§ **Instructions for the task**
Retype the data below verbatim; pictures do not belong in the copy.

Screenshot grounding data
^^^^^^^^^^^^^^^^

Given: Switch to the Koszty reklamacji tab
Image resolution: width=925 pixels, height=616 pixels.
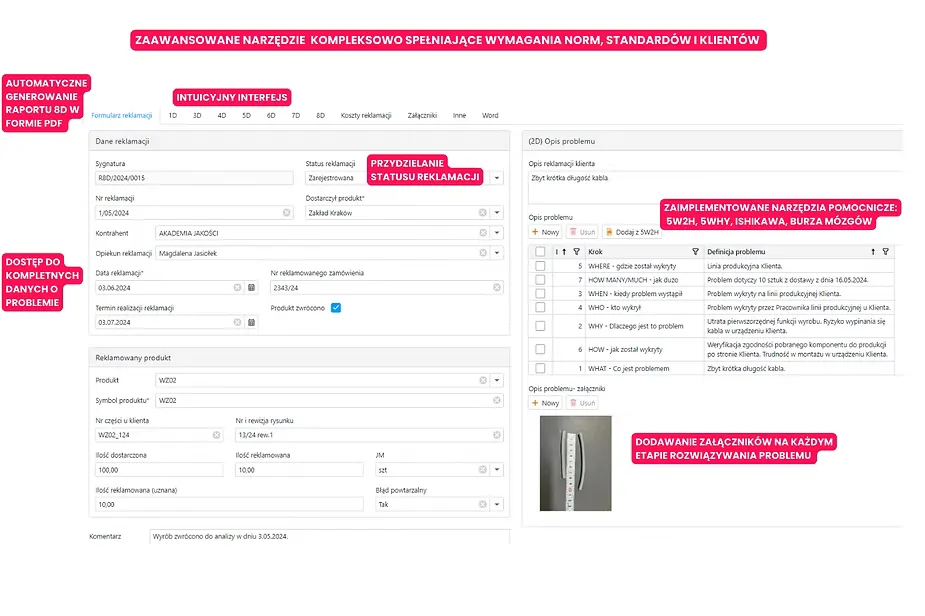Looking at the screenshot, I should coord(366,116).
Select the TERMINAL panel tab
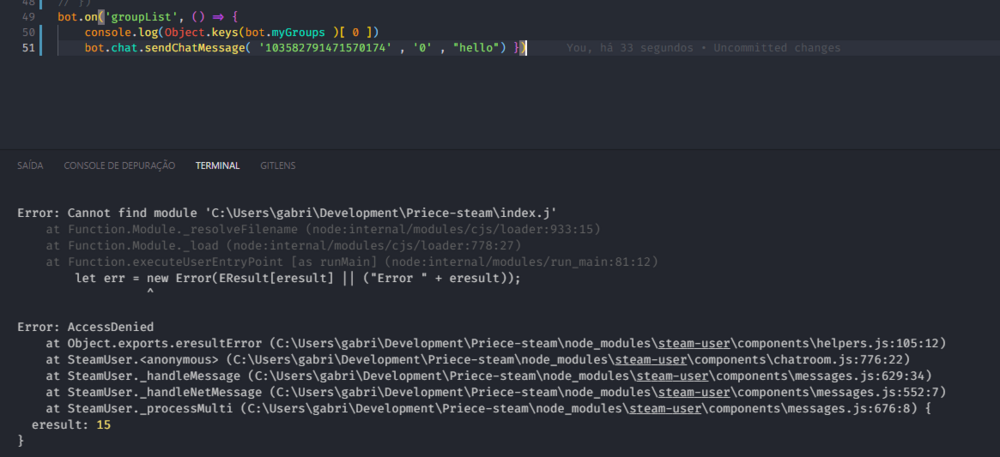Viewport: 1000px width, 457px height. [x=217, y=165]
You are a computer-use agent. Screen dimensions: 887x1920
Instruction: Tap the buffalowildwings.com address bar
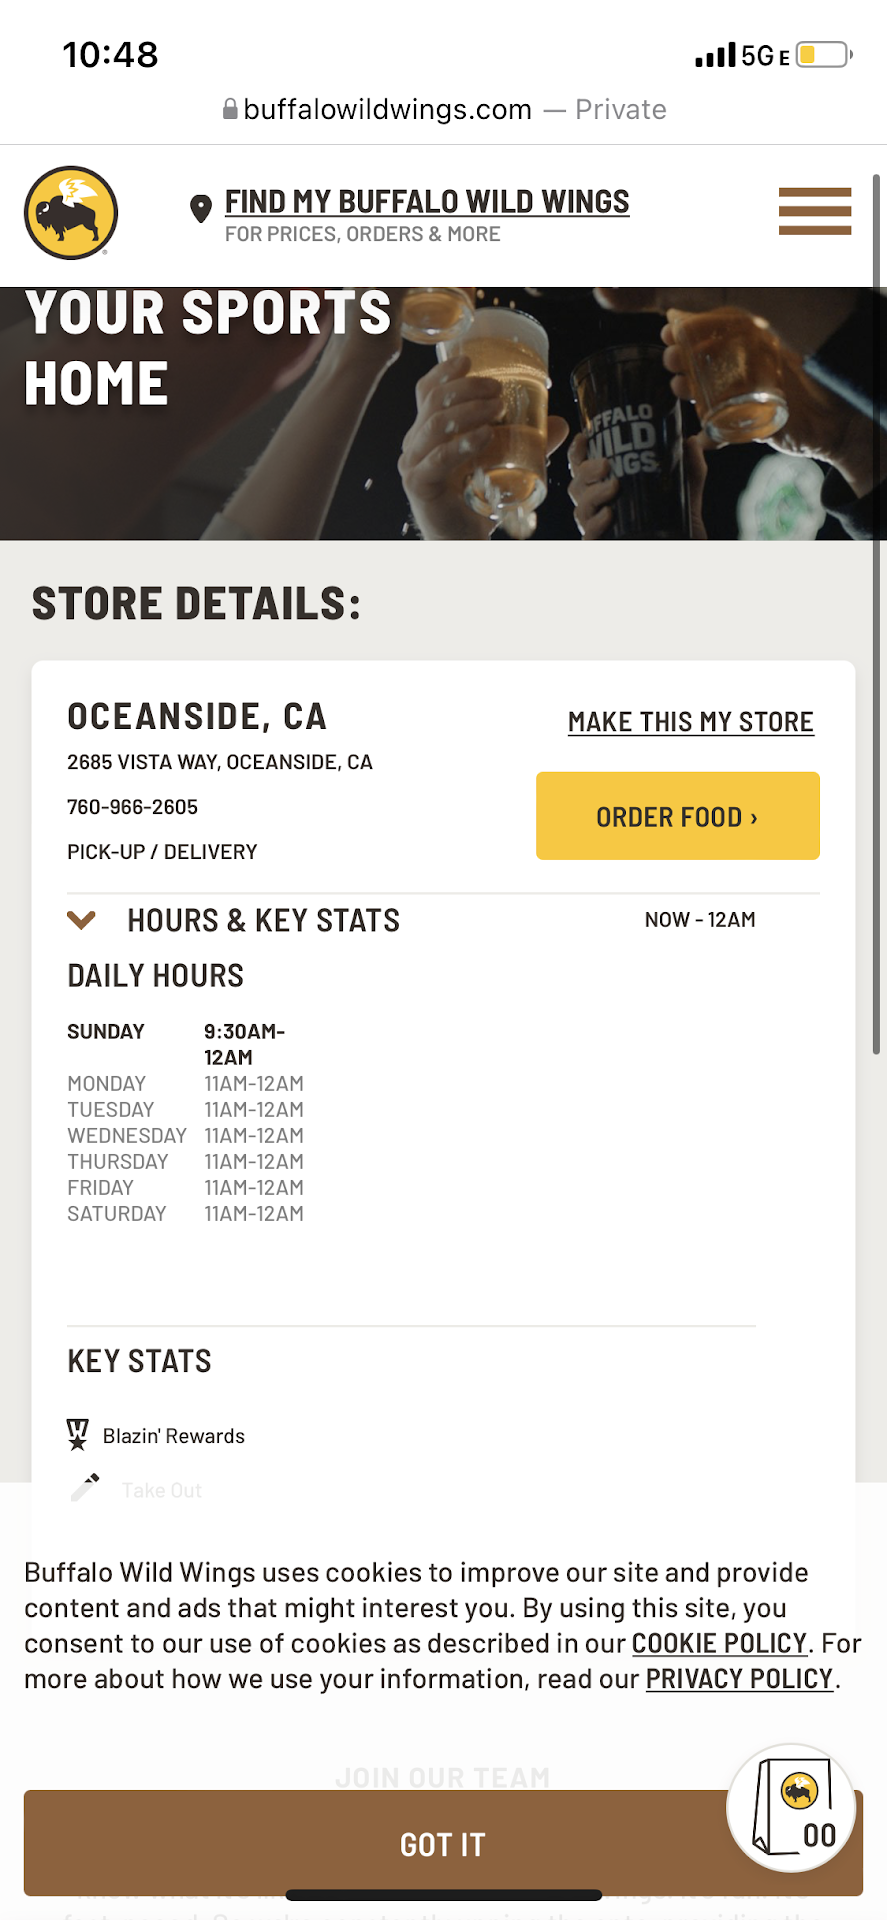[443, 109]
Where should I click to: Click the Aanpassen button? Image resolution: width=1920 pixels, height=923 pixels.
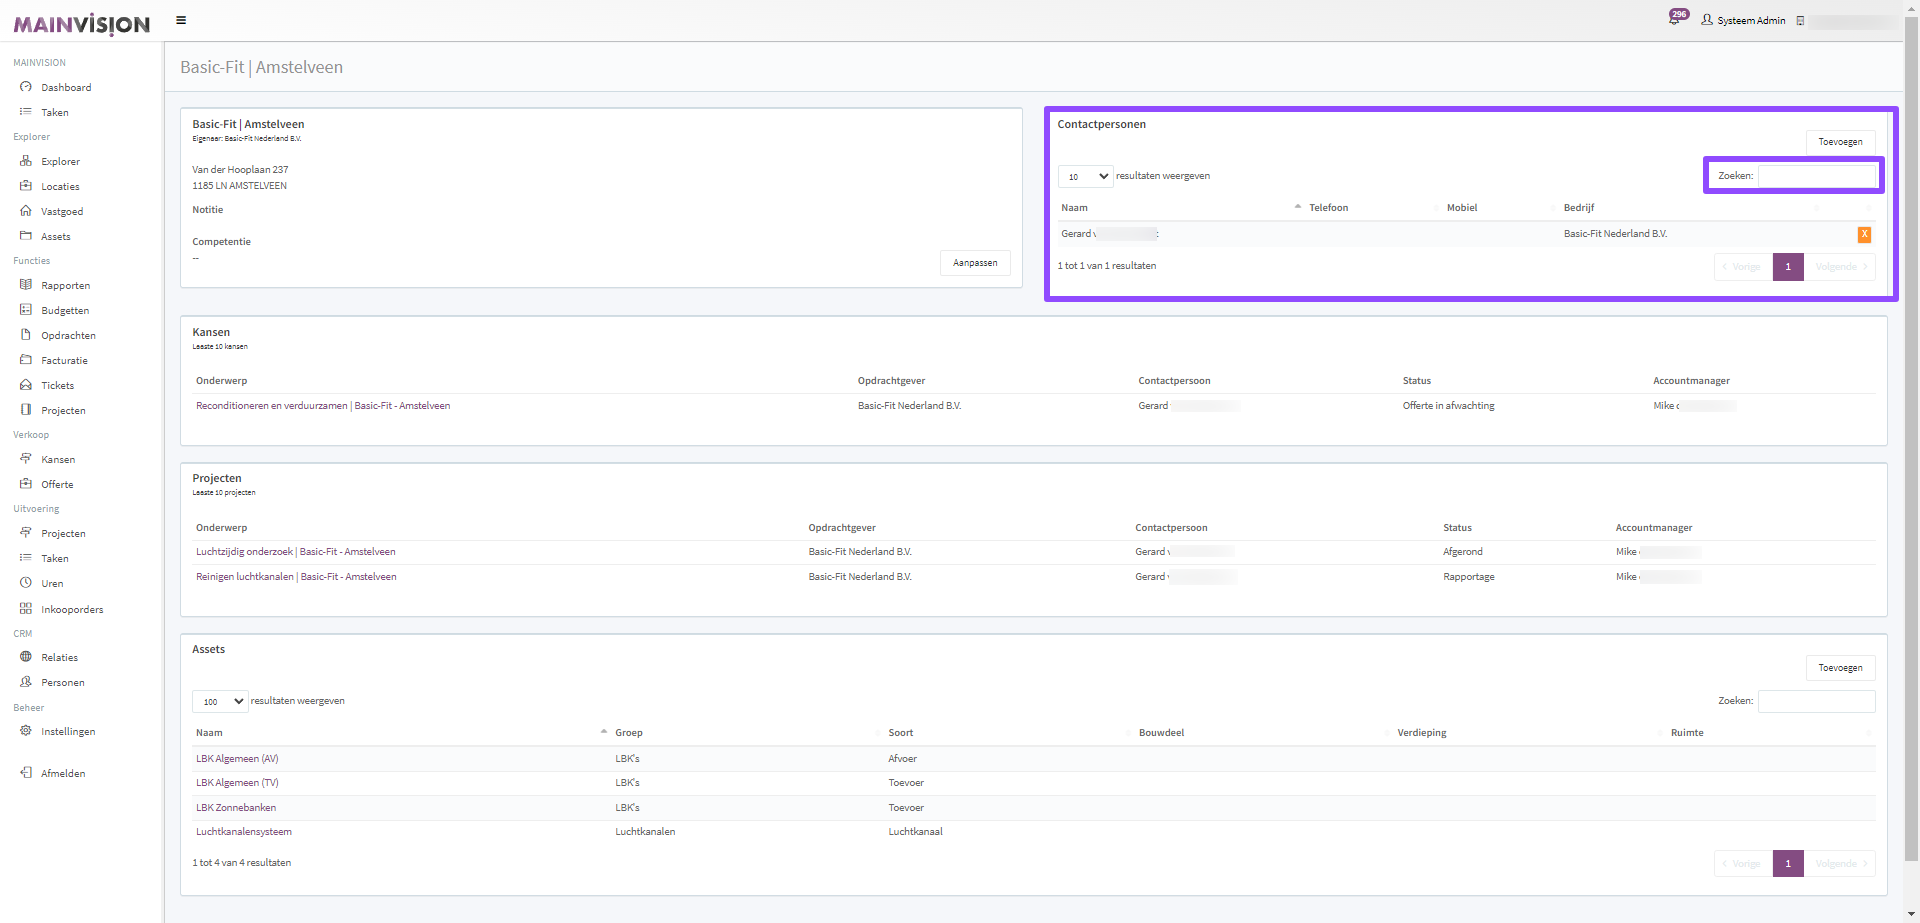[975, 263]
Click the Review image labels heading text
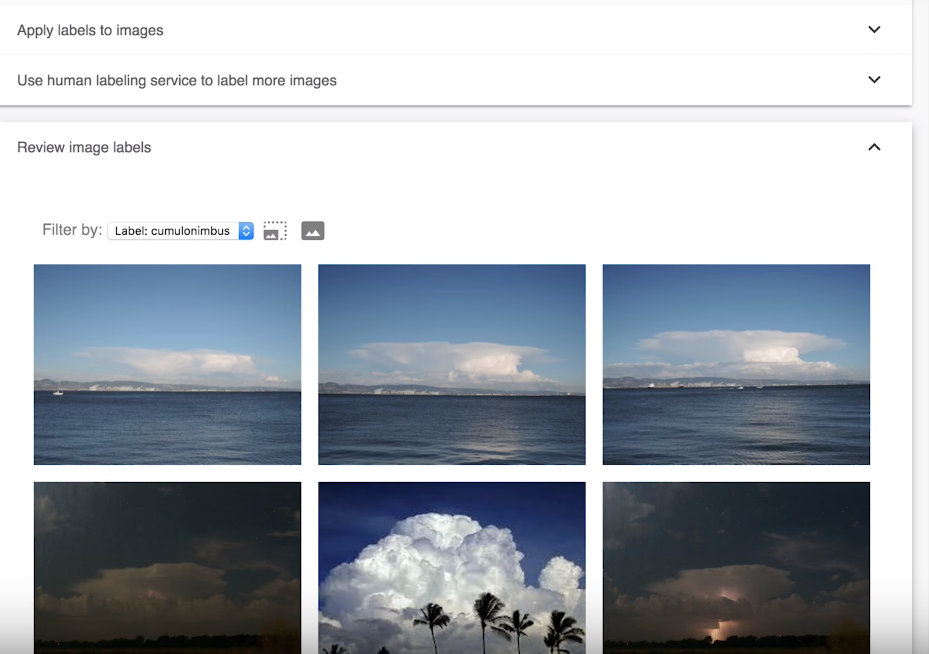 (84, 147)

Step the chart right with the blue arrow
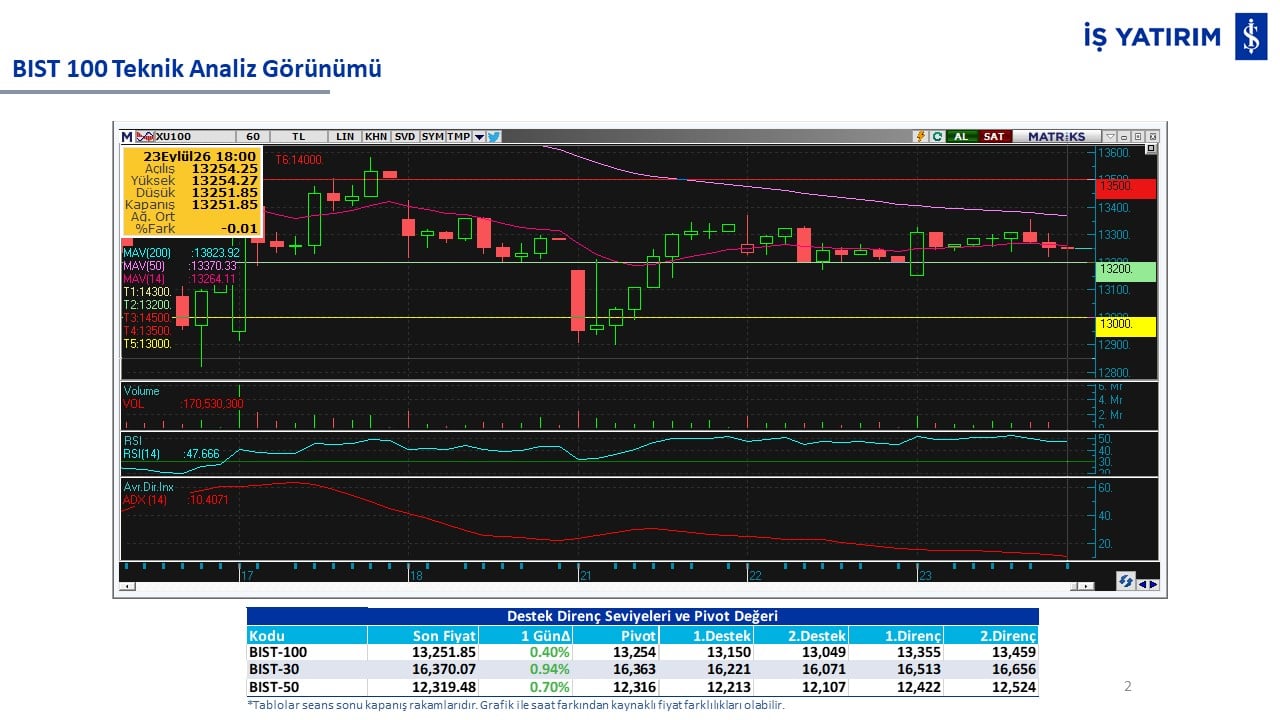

^^^^^^^^^^^^^^^^

§ **Result of the task**
Given: Switch to the Koszty reklamacji tab
Image resolution: width=925 pixels, height=616 pixels.
Looking at the screenshot, I should coord(366,116).
Select the TERMINAL panel tab
Viewport: 1000px width, 457px height. [x=217, y=165]
You are a computer-use agent. Screen dimensions: 887x1920
Instruction: Tap the buffalowildwings.com address bar
[443, 109]
Where should I click to: Click the Aanpassen button? Image resolution: width=1920 pixels, height=923 pixels.
[975, 263]
Click the Review image labels heading text
 (84, 147)

Step the chart right with the blue arrow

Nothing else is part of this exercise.